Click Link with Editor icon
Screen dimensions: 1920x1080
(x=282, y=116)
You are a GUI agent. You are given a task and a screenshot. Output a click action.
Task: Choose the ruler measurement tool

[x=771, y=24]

++++++++++

Convert the listing into a two-column CSV with the columns "request" and "answer", one row per request, placing each request's text and its answer in a single quoted field and replacing line breaks with spaces.

### Exercise answer
request,answer
"Click Link with Editor icon Screen dimensions: 1920x1080","(x=282, y=116)"
"You are a GUI agent. You are given a task and a screenshot. Output a click action. Task: Choose the ruler measurement tool","[x=771, y=24]"